I support the alternative that closes the most roads because there would remain over 2,500 open miles of roads on the WWNF. This would provide ample access and also be a huge step toward ensuring a WWNF we can all enjoy.

Friday, January 8, 2010

Wolf Death Toll Rises as We Await a Court Ruling


Photo of first wolf killed in 2009 Idaho wolf hunt,
released by Idaho Fish & Game Department

The federal government has made several attempts in recent years to weaken or entirely eliminate federal protections for wolves. Only weeks after conservationists had successfully restored Endangered Species Act (ESA) protections for wolves in the Northern Rockies through a court order in July 2008, the Bush Administration, just before leaving office, announced a “new” de-listing rule, based on virtually all the same flawed science as the previous rule, to once again deprive wolves of protection under the ESA. Sadly, one of the Obama Administration’s earliest disappointments to the conservation community was its decision to uphold this de-listing rule.

The effect of the de-listing rule hands wolf management over to states that have literally been chomping at the bit to open wolf hunting seasons. And starting this past fall Idaho and Montana did just that—setting hunting quotas at 220 and 75 wolves respectively.
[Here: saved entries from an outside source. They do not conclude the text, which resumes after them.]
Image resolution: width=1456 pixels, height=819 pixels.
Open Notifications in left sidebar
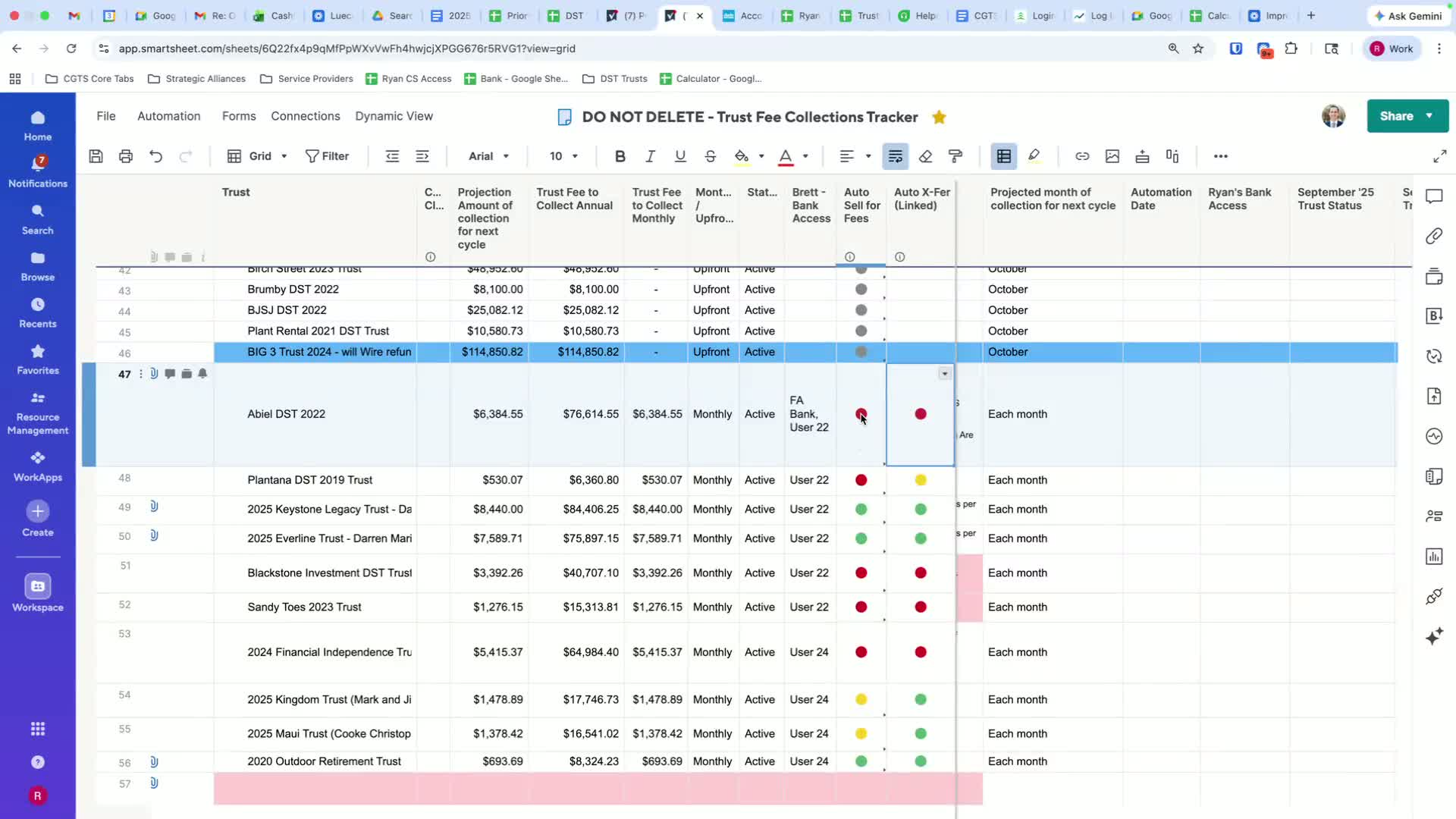tap(38, 171)
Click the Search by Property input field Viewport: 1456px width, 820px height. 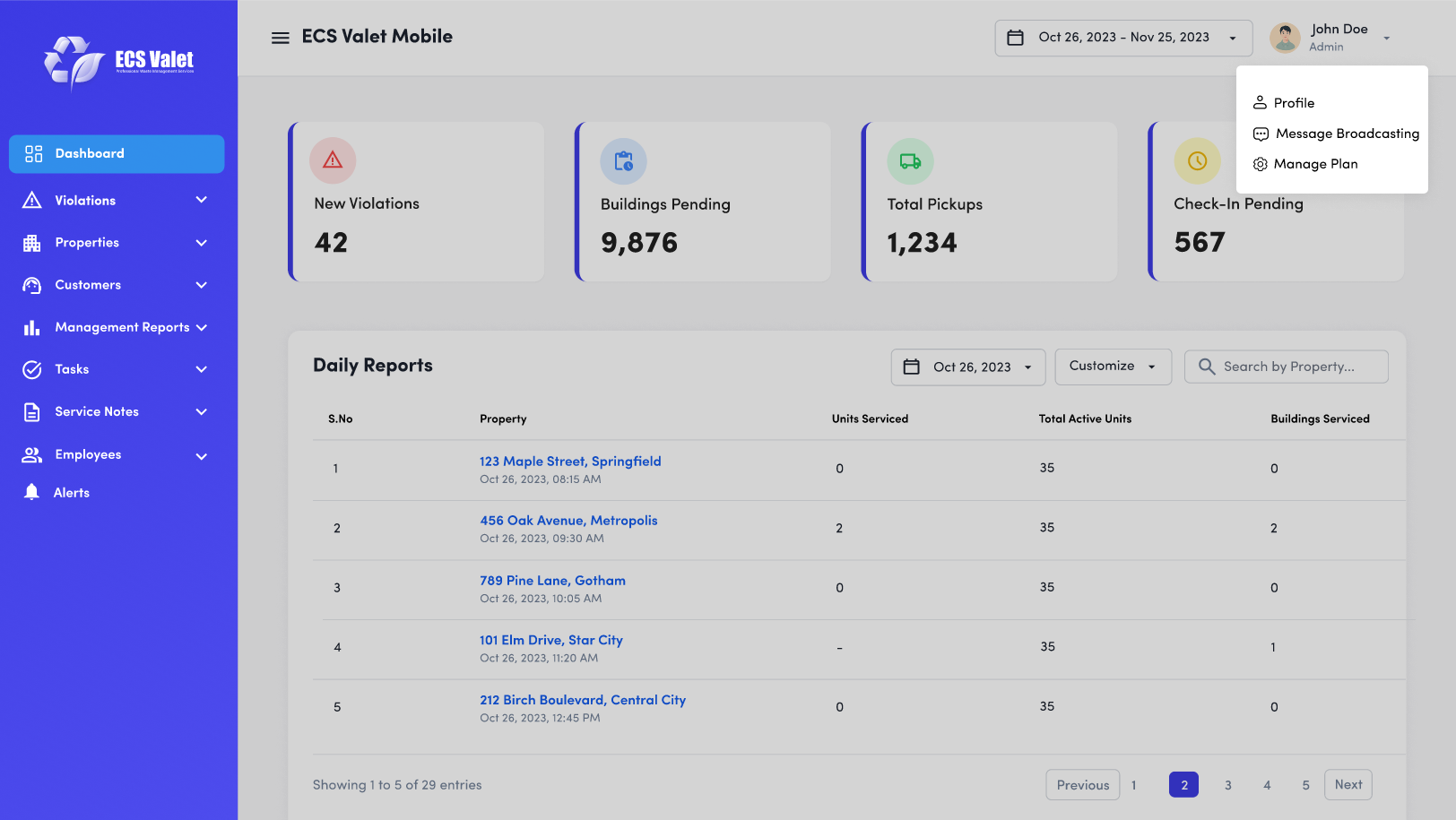pos(1286,367)
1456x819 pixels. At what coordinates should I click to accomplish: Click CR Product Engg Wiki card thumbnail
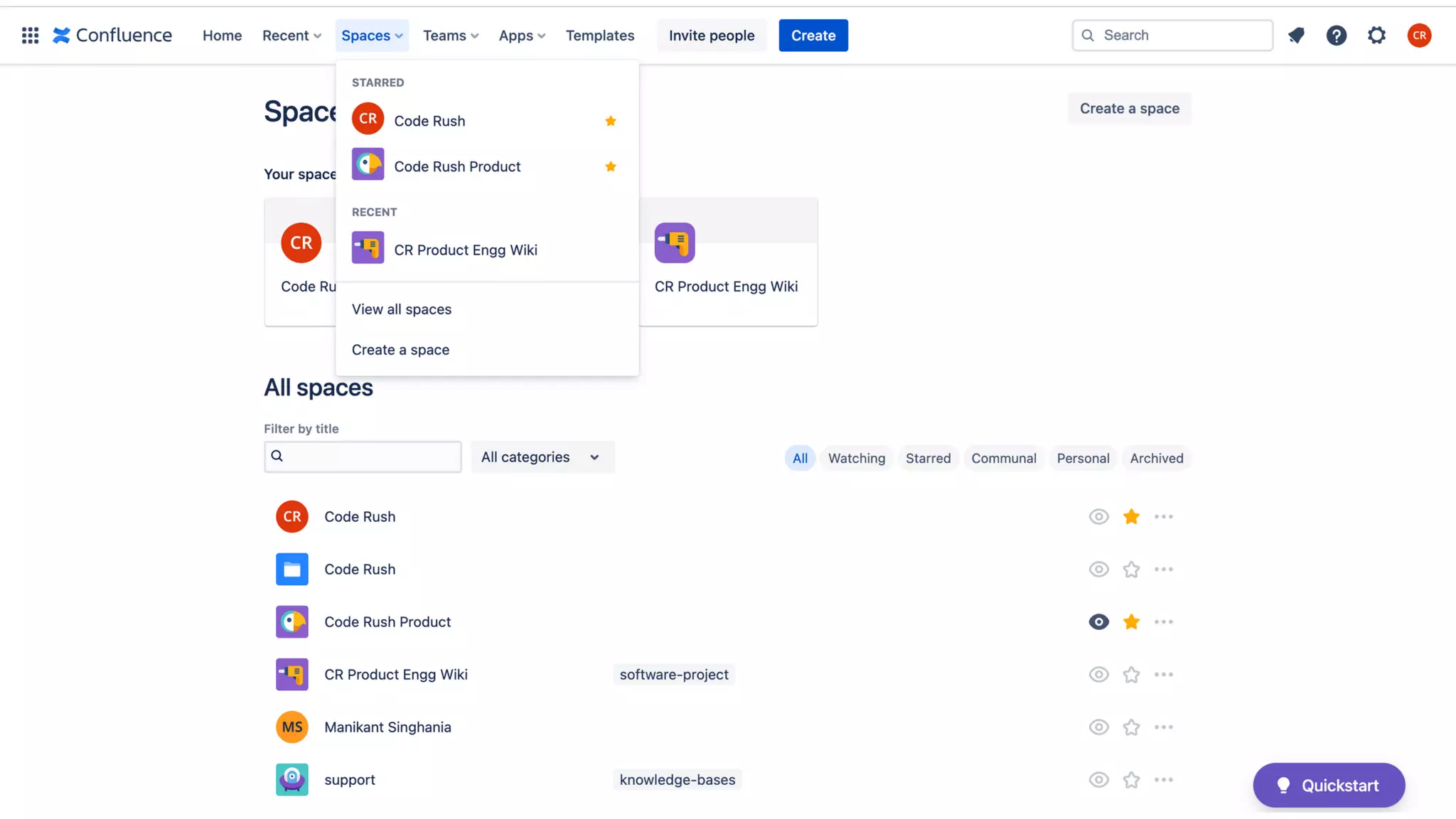click(x=675, y=243)
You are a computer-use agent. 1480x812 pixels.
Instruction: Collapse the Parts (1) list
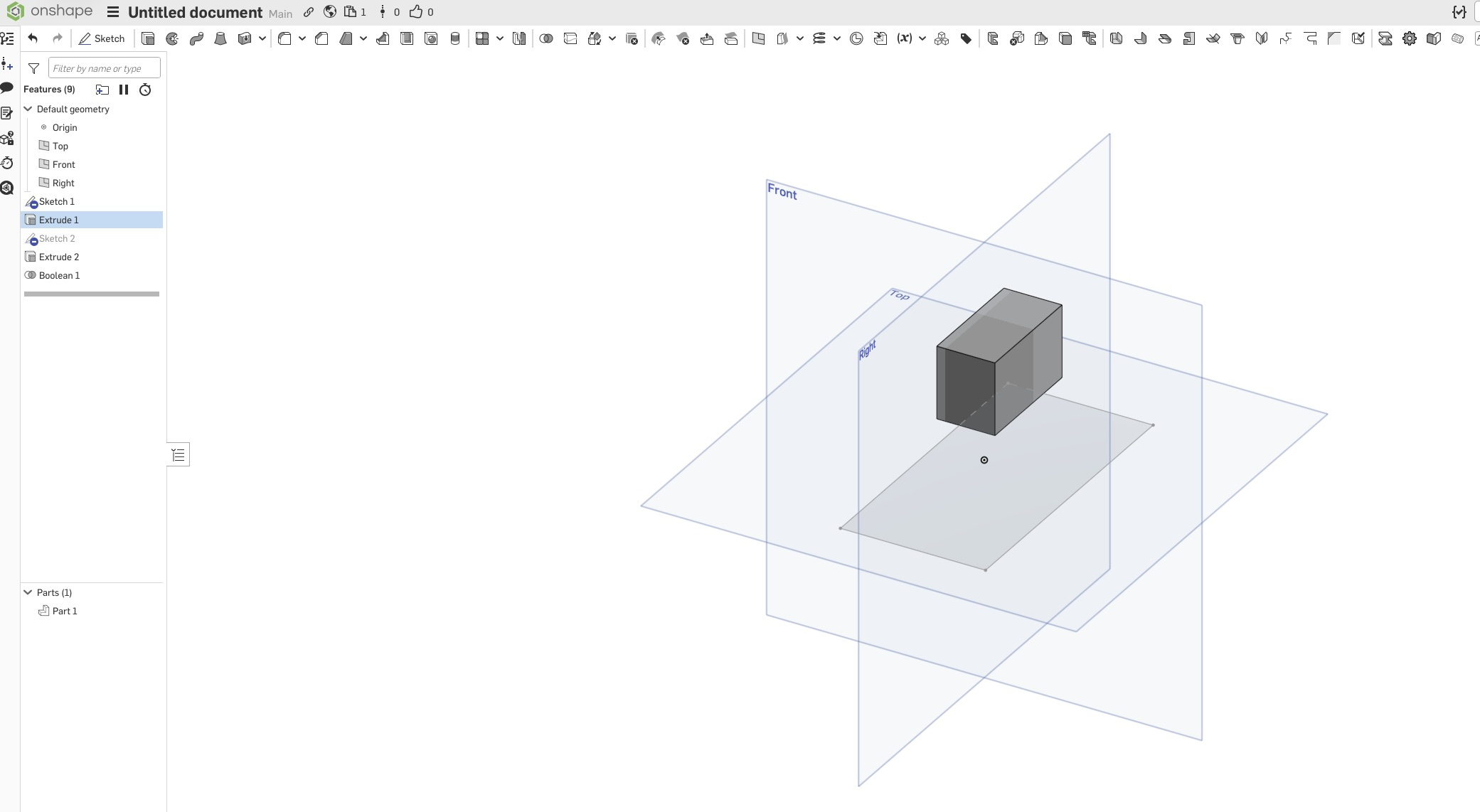point(28,592)
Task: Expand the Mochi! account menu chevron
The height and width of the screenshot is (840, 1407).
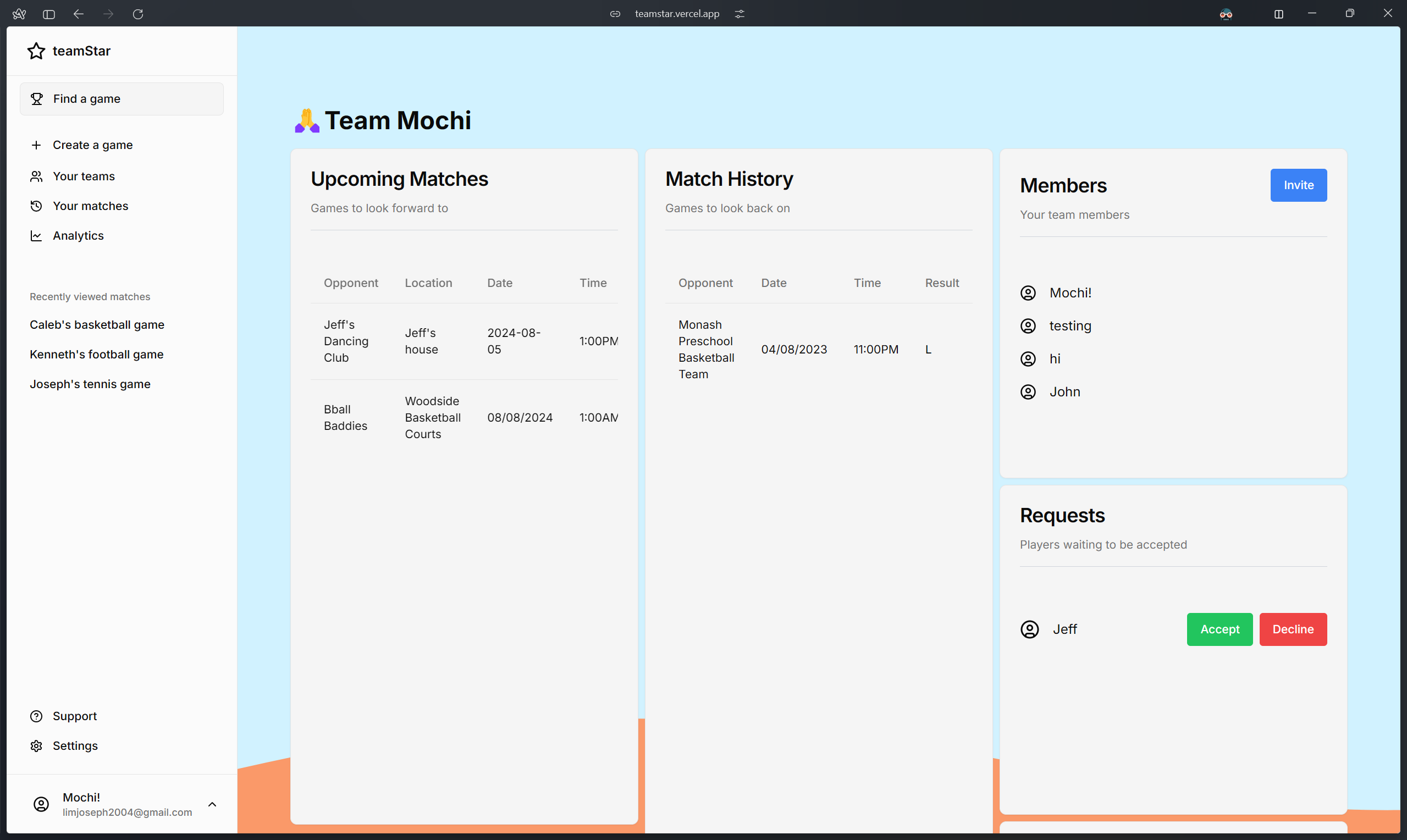Action: click(212, 804)

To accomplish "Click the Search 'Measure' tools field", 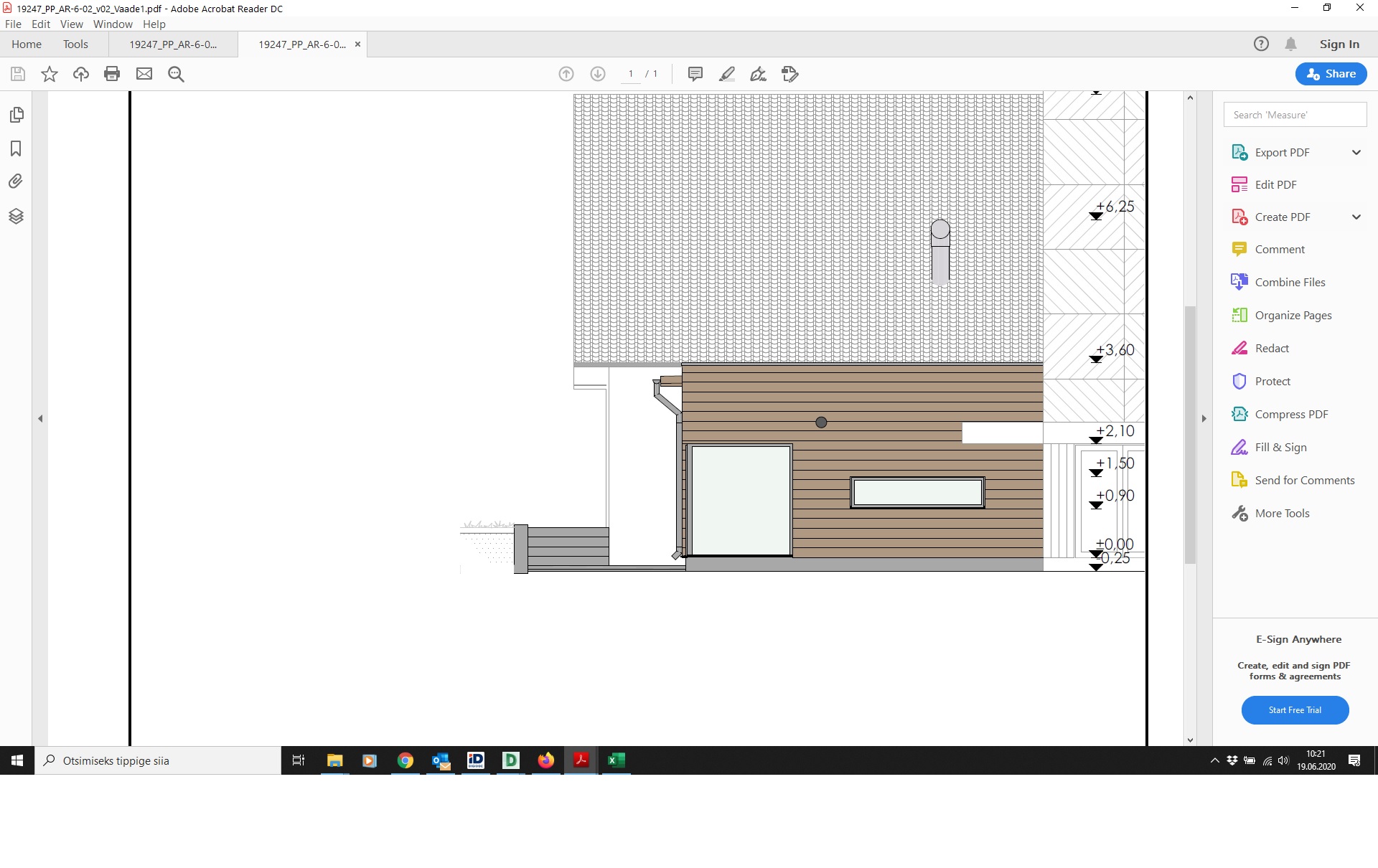I will 1295,115.
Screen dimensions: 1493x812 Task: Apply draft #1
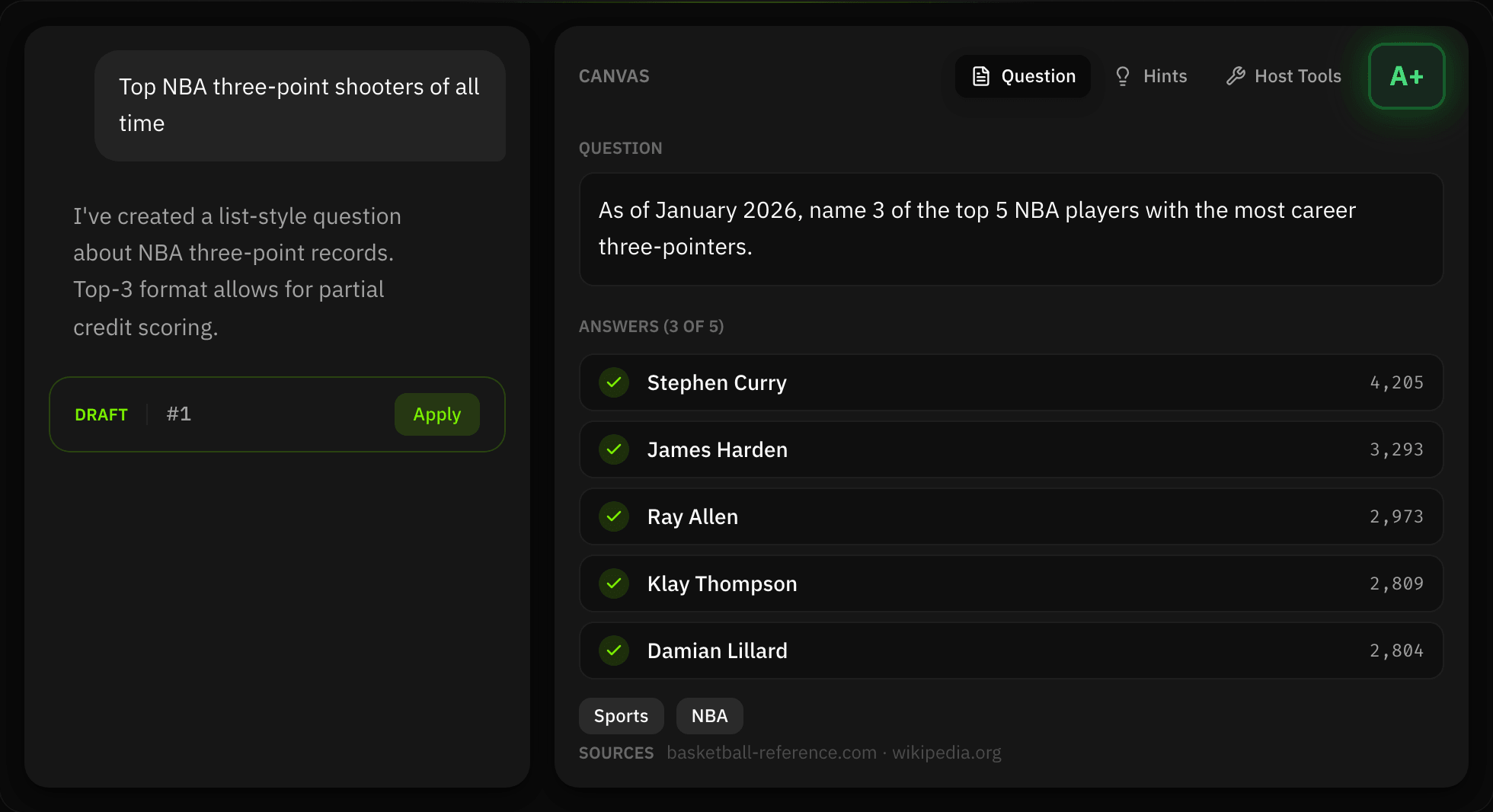(x=436, y=414)
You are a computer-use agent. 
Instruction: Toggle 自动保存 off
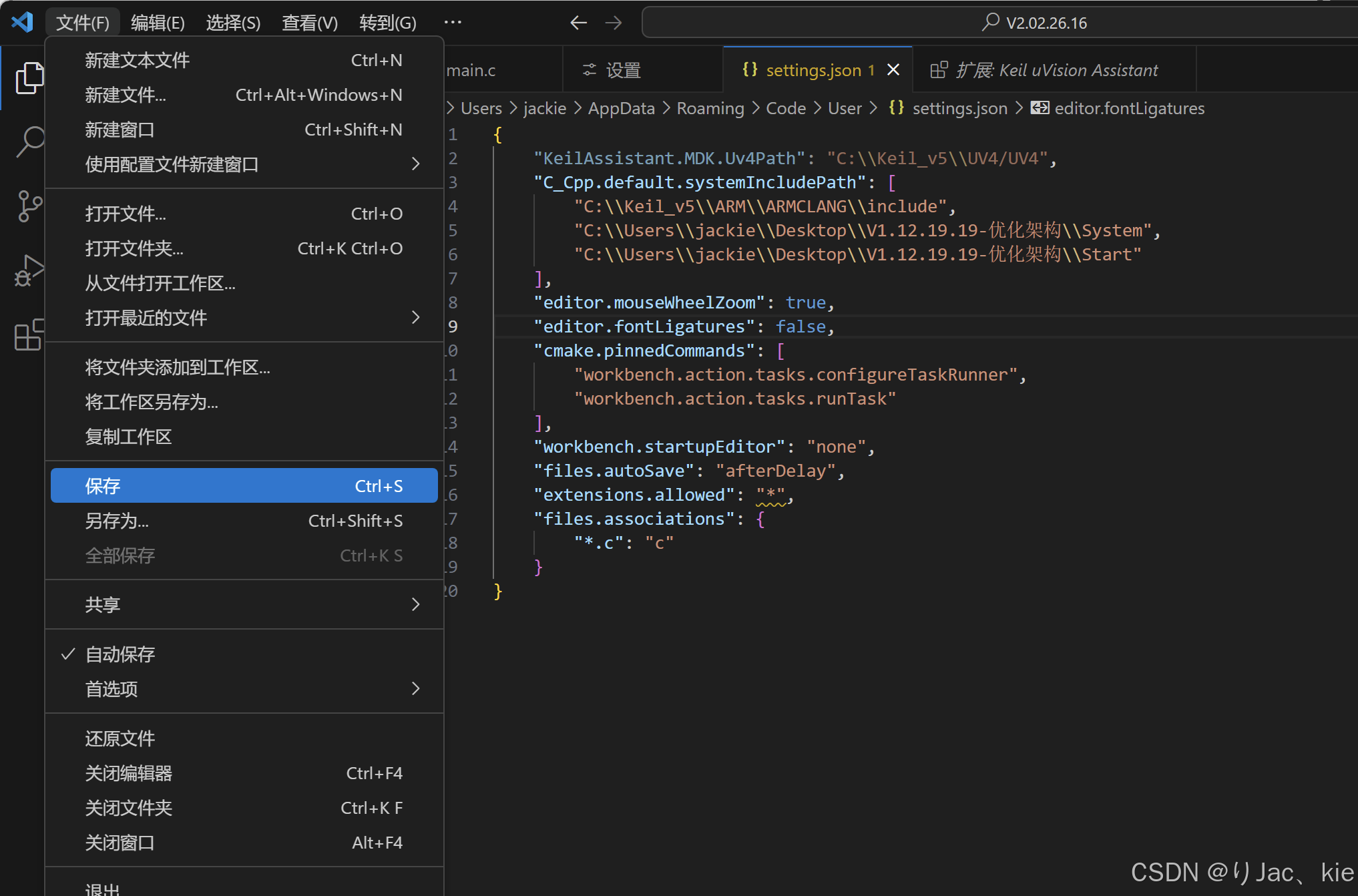click(x=121, y=654)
Idahoans eager to kill wolves have now come close to meeting that quota, with over 140 wolves already killed, paying a mere $11.50 a pop for the chance to shoot one of these animals. When these hunting quotas are combined with the hundreds of wolves killed annually by the states to protect livestock, as well as poaching, other human-induced mortality and natural mortality, the current Northern Rockies wolf population will be significantly reduced.

HCPC joined the conservation coalition, represented by Earthjustice, in once again filing suit to reinstate ESA protections for wolves in the Northern Rockies. We decided to participate in this lawsuit because the de-listing rule is based on flawed and outdated science, diminishes the opportunity for wolves to disperse into Oregon and re-colonize their native habitat, and threatens the overall long-term viability of this regional wolf population.

As our lawsuit states, the decision to de-list a species from the federal Endangered Species Act should be based on whether the best available science supports a determination that the current population is large enough to withstand extinction threats and, if so, whether the respective states have adequate management plans to ensure the population remains sufficiently large. Instead of looking to the best scientific information currently available, the U.S. Fish and Wildlife Service (“FWS”) primarily relied on its outdated 300-wolf recovery standard from over 20 years ago. There is an abundance of current science, including the FWS’s own re-examinations of this antiquated recovery standard, which demonstrates that a viable wolf population—one that can persist over the long-term—requires much more than 300 wolves.

Following this scientifically unsupported recovery standard, Idaho and Montana have developed inadequate state management plans that only commit to protecting a combined 300 wolves. This means the vast majority of the remaining current population (now estimated to be around 1,350 wolves) can be legally killed—rendering the conservation benefits derived from federal ESA protections and recovery efforts over the past three decades essentially meaningless.

The federal judge in our lawsuit has already indicated that we are likely to succeed on the merits of our case. However, until we succeed in court the wolves of the Northern Rockies will continue falling victim to state sanctioned bullets—that is unless the Obama administration decides to uphold its pledge to “restore the scientific process to its rightful place at the heart of the Endangered Species Act,” withdraws the rule that undermines years of knowledge gained from the field of conservation biology, and reinstates federal protections for this wolf population until the day they are truly no longer warranted.